GIVEN RECORDS:
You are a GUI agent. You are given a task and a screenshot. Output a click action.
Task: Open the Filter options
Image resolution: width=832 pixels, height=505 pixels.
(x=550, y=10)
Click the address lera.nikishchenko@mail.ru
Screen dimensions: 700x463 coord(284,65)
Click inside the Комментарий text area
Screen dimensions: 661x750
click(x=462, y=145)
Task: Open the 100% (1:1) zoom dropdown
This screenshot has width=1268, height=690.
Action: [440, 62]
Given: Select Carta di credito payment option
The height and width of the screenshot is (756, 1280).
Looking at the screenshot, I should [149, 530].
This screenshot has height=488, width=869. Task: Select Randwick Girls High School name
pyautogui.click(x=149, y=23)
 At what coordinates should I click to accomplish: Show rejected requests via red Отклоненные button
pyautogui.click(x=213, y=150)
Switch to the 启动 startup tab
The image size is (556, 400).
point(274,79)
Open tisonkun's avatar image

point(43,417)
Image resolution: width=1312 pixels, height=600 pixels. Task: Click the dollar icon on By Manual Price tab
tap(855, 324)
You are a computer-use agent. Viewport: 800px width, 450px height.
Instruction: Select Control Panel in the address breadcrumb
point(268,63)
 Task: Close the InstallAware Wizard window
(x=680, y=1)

YOUR OBJECTIVE: Rewrite all of the records above, changing every "Open" to "Display" and keeping everything else the same.

ANSWER FOR THE TASK:
You are a GUI agent. You are given a task and a screenshot. Output a click action.
Task: Display the Filter options
Image resolution: width=832 pixels, height=505 pixels.
(x=550, y=10)
Click the address lera.nikishchenko@mail.ru
Screen dimensions: 700x463 coord(284,65)
Click inside the Комментарий text area
Screen dimensions: 661x750
click(x=462, y=145)
Task: Display the 100% (1:1) zoom dropdown
This screenshot has width=1268, height=690.
Action: [440, 62]
Given: Select Carta di credito payment option
The height and width of the screenshot is (756, 1280).
Looking at the screenshot, I should [149, 530].
This screenshot has height=488, width=869. Task: Select Randwick Girls High School name
pyautogui.click(x=149, y=23)
 At what coordinates should I click to accomplish: Show rejected requests via red Отклоненные button
pyautogui.click(x=213, y=150)
Switch to the 启动 startup tab
The image size is (556, 400).
point(274,79)
Display tisonkun's avatar image

point(43,417)
Image resolution: width=1312 pixels, height=600 pixels. Task: Click the dollar icon on By Manual Price tab
tap(855, 324)
You are a computer-use agent. Viewport: 800px width, 450px height.
Instruction: Select Control Panel in the address breadcrumb
point(268,63)
 Task: Close the InstallAware Wizard window
(x=680, y=1)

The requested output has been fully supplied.